Data upload
See the API Reference for details and additional options.
Creating an embedding dataset
The following minimal example allows you to interact with your embeddings dataset in Atlas.
from nomic import atlas
import numpy as np
num_embeddings = 10000
embeddings = np.random.rand(num_embeddings, 512)
dataset = atlas.map_data(embeddings=embeddings)
print(dataset)
This dataset will contain 10,000 random embeddings. You can interact with it in Nomic Atlas as organized by the nomic-project-v1 model by navigating to the browser link.
Creating a text dataset
from nomic import atlas
import pandas
news_articles = pandas.read_csv('https://raw.githubusercontent.com/nomic-ai/maps/main/data/ag_news_25k.csv')
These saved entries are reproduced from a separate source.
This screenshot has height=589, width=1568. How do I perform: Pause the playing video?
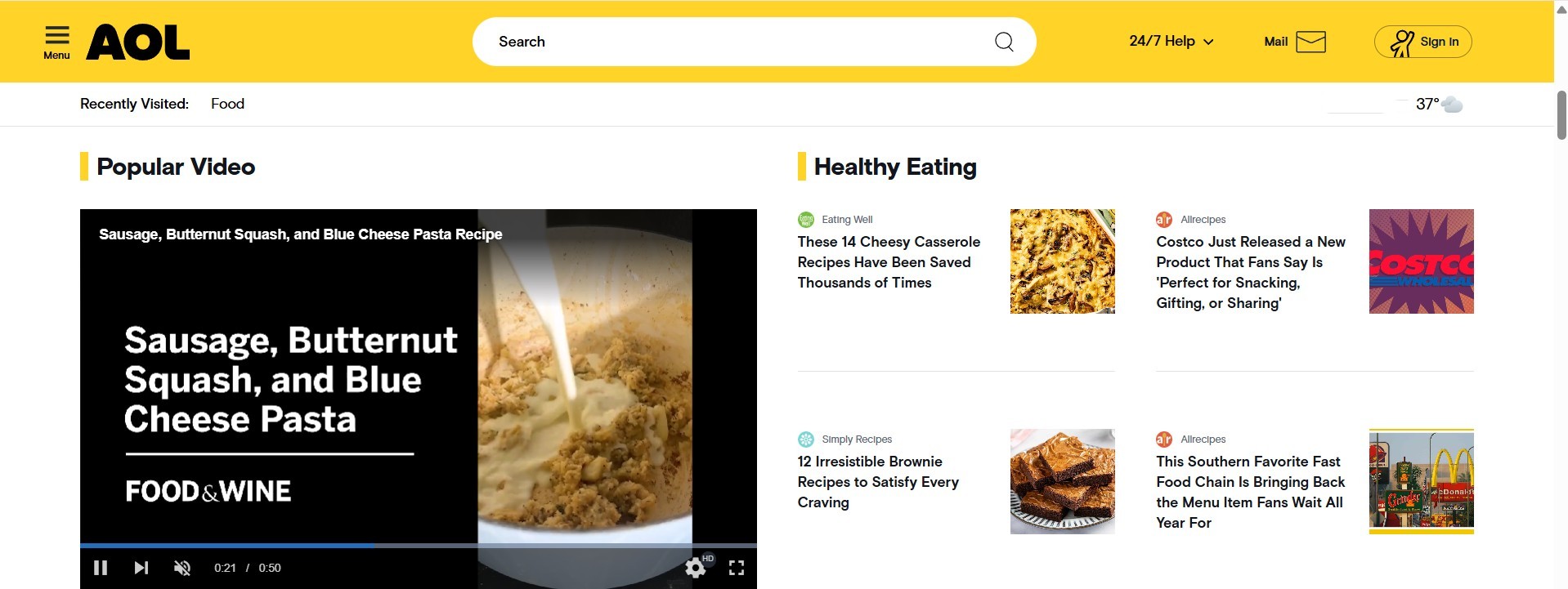click(x=101, y=568)
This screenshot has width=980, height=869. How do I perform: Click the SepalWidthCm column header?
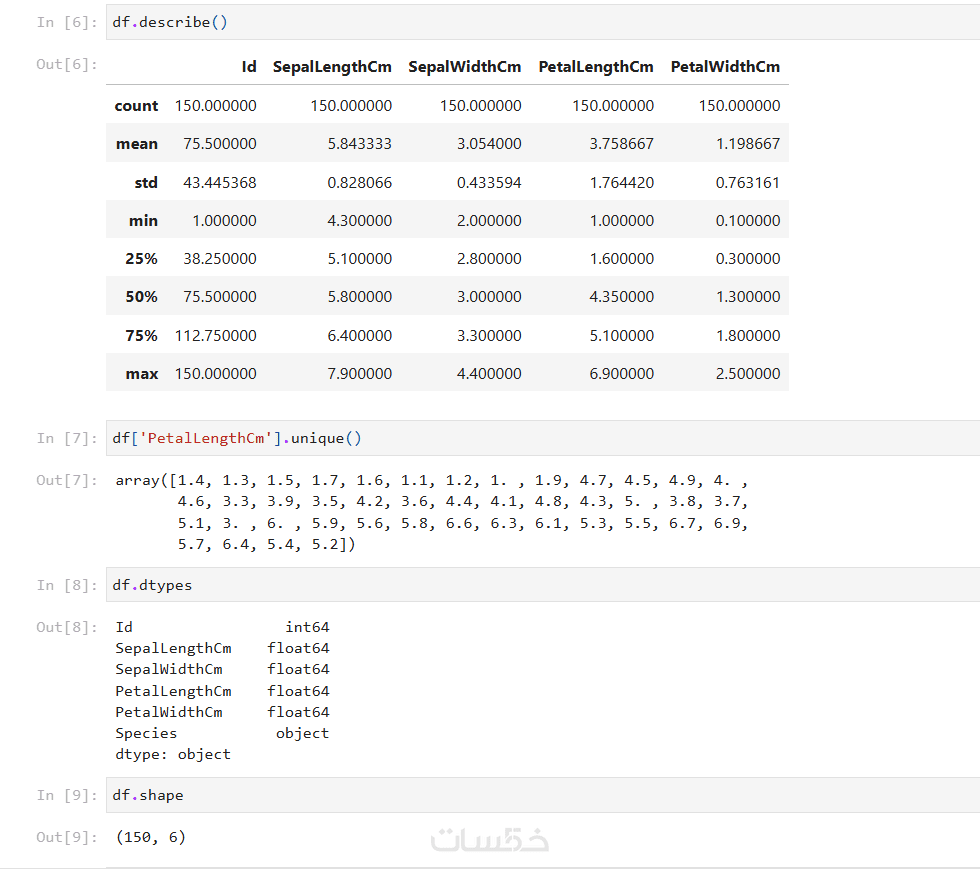pos(464,67)
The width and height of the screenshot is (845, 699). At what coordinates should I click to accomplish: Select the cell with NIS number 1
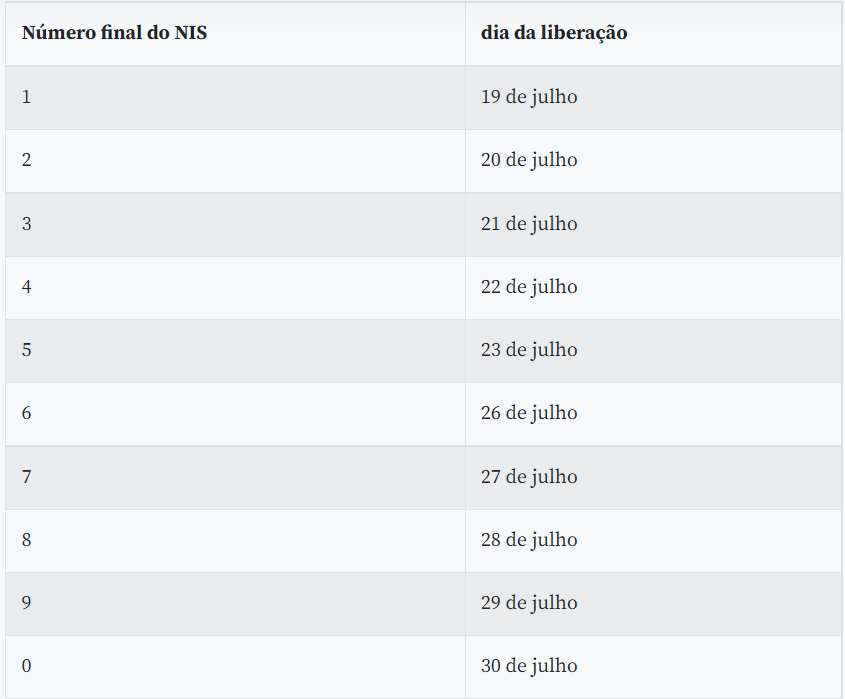(236, 98)
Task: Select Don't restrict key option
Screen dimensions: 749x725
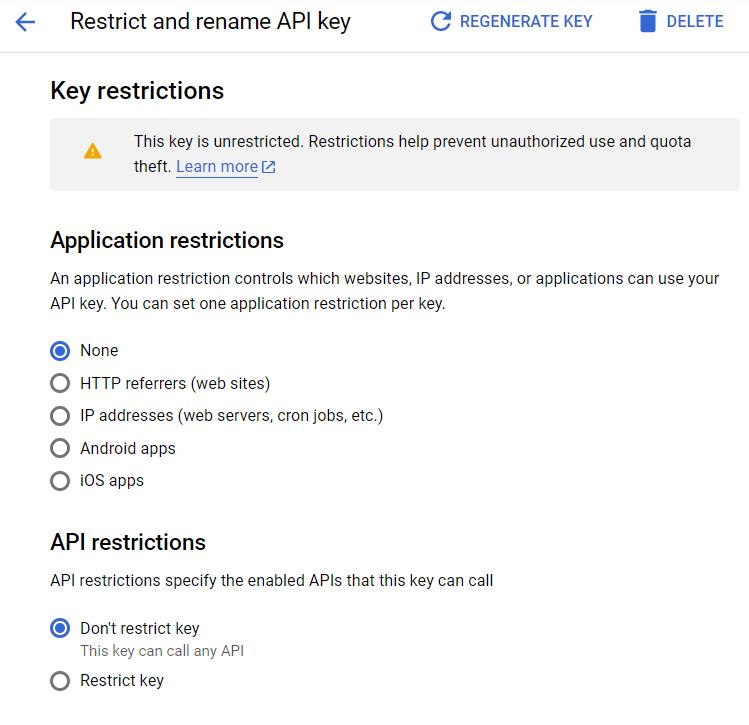Action: point(60,629)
dataset = atlas.map_data(data=news_articles, indexed_field='text')
print(dataset)
This dataset will contain 25,000 news articles embedded with the default Nomic Embed Text model.
Creating an image dataset
from nomic import atlas
from datasets import load_dataset
dataset = load_dataset('cifar10', split="train")
images = dataset["img"]
data = [{"label": label} for label in dataset["label"]]
dataset = atlas.map_data(blobs=images, data=data)
This dataset will map the CIFAR10 dataset with the default Nomic Embed Vision model.